Home » Meet Mahi Gurram: Student from Colgate University, Intern at World YWCA

Meet Mahi Gurram: Student from Colgate University, Intern at World YWCA

Mahi Gurram is from the San Francisco Bay Area, USA. She has always been inspired by the strong, independent women in her life, including her mother, teachers, and aunts. Mahi realized what she was passionate about early on; as a young Indian-American girl, she noticed discrepancies in the way she was treated compared to her male counterparts and peers of other ethnicities. She learned quickly that she must be vocal about her place in the world, and she continued to fight each day to empower women and stand up against racism and microaggressions. Mahi is an International Relations major and a Peace and Conflict minor at Colgate University because both subjects inspire and give her the knowledge to make the world around her better while also presenting its harsh realities.

One of the most rewarding experiences for her was being given the opportunity to intern at the World YWCA. Within the Y, she works for the YW4A program that provides and empowers young women in Kenya, Egypt, South Sudan, and Palestine to use and amplify their voices to fight against discriminatory functions and improve policy for women within their countries and governments. This program greatly contributes to the scope of her major and minor because it exemplifies the effectiveness of NGOs and forms of international intervention, and brings light to the fact that women in countries of conflict and discrimination lack access to full human rights. She is currently researching how advocates for women’s rights in Egypt use the Egyptian court system and laws to advance women’s rights. She hopes to continue her work in the women’s rights sphere worldwide and aspire to pursue law within the international human rights sector in the coming years.

Read her interview.

As a young woman, what drives you? What is it that you are passionate about?

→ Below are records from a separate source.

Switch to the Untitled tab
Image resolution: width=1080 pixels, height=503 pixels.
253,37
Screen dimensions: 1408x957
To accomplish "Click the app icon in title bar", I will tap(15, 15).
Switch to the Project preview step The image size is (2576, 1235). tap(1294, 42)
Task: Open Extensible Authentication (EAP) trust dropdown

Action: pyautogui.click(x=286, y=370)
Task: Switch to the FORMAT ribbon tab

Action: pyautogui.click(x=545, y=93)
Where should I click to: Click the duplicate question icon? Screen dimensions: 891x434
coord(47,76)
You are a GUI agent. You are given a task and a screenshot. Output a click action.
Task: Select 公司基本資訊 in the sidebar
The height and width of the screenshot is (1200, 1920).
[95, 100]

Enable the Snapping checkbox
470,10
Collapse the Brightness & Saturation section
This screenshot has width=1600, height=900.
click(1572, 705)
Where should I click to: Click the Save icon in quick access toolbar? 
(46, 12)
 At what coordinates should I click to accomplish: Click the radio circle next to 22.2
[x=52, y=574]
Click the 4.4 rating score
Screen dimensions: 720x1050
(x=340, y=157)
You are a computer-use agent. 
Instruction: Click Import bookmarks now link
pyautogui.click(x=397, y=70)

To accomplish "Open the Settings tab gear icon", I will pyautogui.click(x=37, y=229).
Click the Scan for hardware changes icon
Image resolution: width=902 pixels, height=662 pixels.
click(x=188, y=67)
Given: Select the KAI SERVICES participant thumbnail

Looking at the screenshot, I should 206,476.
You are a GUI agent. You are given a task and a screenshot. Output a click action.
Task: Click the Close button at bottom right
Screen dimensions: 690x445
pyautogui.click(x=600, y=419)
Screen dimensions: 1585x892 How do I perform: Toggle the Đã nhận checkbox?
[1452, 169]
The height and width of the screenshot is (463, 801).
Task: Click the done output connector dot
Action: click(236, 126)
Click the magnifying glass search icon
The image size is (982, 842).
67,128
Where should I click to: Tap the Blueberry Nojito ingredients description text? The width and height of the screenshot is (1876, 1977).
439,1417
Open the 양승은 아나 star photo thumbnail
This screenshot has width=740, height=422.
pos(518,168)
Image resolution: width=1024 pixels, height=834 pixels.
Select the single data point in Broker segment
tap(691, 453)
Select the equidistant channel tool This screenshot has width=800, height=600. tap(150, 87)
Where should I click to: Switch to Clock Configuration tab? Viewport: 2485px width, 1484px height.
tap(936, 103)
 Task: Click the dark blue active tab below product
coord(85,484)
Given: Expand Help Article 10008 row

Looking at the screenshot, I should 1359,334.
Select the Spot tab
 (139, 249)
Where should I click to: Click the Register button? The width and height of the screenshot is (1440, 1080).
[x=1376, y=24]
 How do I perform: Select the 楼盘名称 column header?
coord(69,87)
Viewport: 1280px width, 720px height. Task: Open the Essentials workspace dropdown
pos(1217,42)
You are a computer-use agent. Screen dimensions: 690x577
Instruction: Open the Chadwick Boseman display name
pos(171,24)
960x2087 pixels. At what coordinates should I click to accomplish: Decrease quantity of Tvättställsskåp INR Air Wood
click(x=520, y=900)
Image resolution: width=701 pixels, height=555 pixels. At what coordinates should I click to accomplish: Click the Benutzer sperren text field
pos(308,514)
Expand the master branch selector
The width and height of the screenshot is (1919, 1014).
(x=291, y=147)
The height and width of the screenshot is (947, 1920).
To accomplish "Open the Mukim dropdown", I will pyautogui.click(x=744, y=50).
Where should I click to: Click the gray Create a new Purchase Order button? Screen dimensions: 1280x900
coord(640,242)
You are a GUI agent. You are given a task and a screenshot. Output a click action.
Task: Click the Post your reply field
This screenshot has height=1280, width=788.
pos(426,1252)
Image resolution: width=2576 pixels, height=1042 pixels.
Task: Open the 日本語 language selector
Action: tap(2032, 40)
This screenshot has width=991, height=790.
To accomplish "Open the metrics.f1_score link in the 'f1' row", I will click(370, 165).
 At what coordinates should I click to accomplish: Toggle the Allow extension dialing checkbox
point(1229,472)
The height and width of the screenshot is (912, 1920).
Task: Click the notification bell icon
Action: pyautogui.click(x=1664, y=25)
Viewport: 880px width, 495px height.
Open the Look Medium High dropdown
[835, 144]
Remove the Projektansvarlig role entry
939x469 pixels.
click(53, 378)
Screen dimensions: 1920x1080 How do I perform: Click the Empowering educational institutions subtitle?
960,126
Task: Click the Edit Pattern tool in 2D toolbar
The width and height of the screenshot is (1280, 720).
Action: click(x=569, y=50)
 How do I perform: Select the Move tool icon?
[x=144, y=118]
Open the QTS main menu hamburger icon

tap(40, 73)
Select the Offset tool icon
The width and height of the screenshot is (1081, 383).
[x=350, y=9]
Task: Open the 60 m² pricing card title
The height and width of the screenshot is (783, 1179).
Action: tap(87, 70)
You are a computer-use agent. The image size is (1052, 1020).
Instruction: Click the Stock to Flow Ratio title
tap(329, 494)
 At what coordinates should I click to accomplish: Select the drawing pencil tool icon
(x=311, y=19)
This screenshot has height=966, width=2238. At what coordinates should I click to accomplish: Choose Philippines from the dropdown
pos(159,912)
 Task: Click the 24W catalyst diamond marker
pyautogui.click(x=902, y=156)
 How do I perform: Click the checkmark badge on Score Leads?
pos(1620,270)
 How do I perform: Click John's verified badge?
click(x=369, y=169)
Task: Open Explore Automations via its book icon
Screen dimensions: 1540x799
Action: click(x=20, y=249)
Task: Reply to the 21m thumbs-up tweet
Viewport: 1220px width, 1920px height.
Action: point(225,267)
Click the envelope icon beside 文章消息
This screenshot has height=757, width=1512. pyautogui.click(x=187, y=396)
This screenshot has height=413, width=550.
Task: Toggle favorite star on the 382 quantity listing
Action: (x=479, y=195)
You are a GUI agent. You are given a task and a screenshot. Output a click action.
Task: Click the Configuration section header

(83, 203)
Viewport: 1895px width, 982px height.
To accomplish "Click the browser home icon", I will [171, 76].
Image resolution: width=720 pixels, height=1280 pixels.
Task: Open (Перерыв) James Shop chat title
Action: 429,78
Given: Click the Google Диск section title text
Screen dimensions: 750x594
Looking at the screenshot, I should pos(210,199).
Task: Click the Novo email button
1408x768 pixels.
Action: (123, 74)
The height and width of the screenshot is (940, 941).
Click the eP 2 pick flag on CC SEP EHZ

My older brother has influenced my character since I was very young. He made sure my parents involved me in all kinds of activities growing up. I have played nearly every major sport because my family never wanted my gender to keep me from pursuing my potential passions. I never saw gender as a form of discrimination growing up, that ended when I was about 12. I went through a puberty talk in school, and my female teachers were teaching us self defense while the boys didn’t need to go through that training. As grateful as I was for this training, I was upset and confused as to why I needed it. The more life experience I had, the more I realized the world does not treat women/girls and men/boys the same, and I wanted to change that.’ to say The more life experience I had, the more I realized the world does not treat all people the same, and I wanted to change that. I am passionate about helping young women find their voices through exploring their interests regardless of society’s input. I found mine after years of being scared to express my feelings, and I do not want other girls to go through that or doubt themselves in any regard because of their gender.

What made you realize you were a feminist? 

I deserve the same opportunities and life experiences as a man, whether in school or a professional setting. I realized I was a feminist at a young age when boys would not let me play soccer with them during recess. Their only reasoning for not letting me or my girlfriends join their teams was because we would ‘kick like girls.’ I never understood why that was a bad thing, but I thought about it a lot and it made me upset. Small instances like this one kept adding up, teaching me that I was not as good as a boy at sports or even school. I eventually decided that I would not conform to society’s judgemental and stereotypical views of a girl. Starting in sixth grade, I completely stopped letting my gender hold me back from doing what I wanted to do in school.

Do you have a role model? If yes, can you share more on why this person inspires you?

My mother is my role model. Sure, there are activists and social justice warriors who I look up to, but my mom is who I aspire to be. She has overcome a multitude of obstacles to achieve what she has today. Her independence has inspired me from a young age; she immigrated to the US from India without knowing any English to go to dental school. She somehow still managed to end school at the top of her class and now runs her own dental practice. I was taught, both directly and indirectly, to never give up on my dreams, and I will always be strong because of her influence and constant support.

What is the one thing you want to change in the world around for women?

It’s simple, I want women to be looked at as human beings and equal to men. All women should be able to voice their opinions and be given equal opportunities because they deserve to be respected and heard. Ultimately, women deserve the same respect as their male counterparts because they are just as intelligent and strong.

Can you share with us your favourite movie, podcast or YouTube channel you follow that you would suggest to other young women?

I think young women should watch the movie Hidden Figures because it explores the life of a woman who had many odds stacked against her, but she proved herself and gained the respect of the world by doing so. I won’t ruin too much of the movie, but it was one of the most inspirational films I have ever seen. I also recommend listening to the podcast I weigh that is hosted by Jameela Jamil. This podcast discusses a plethora of topics, but it mostly focuses on body image, and I think that is really important because it is unfortunately something a lot of young women and girls struggle with. There is an unattainable standard for what the media dictates as the ‘perfect body’ and it puts a lot of young women and girls down, myself included. However, this podcast has taught me how to outgrow that mindset, and I think it can truly help change how young women and girls view themselves and teach them how to value who they are both physically and mentally.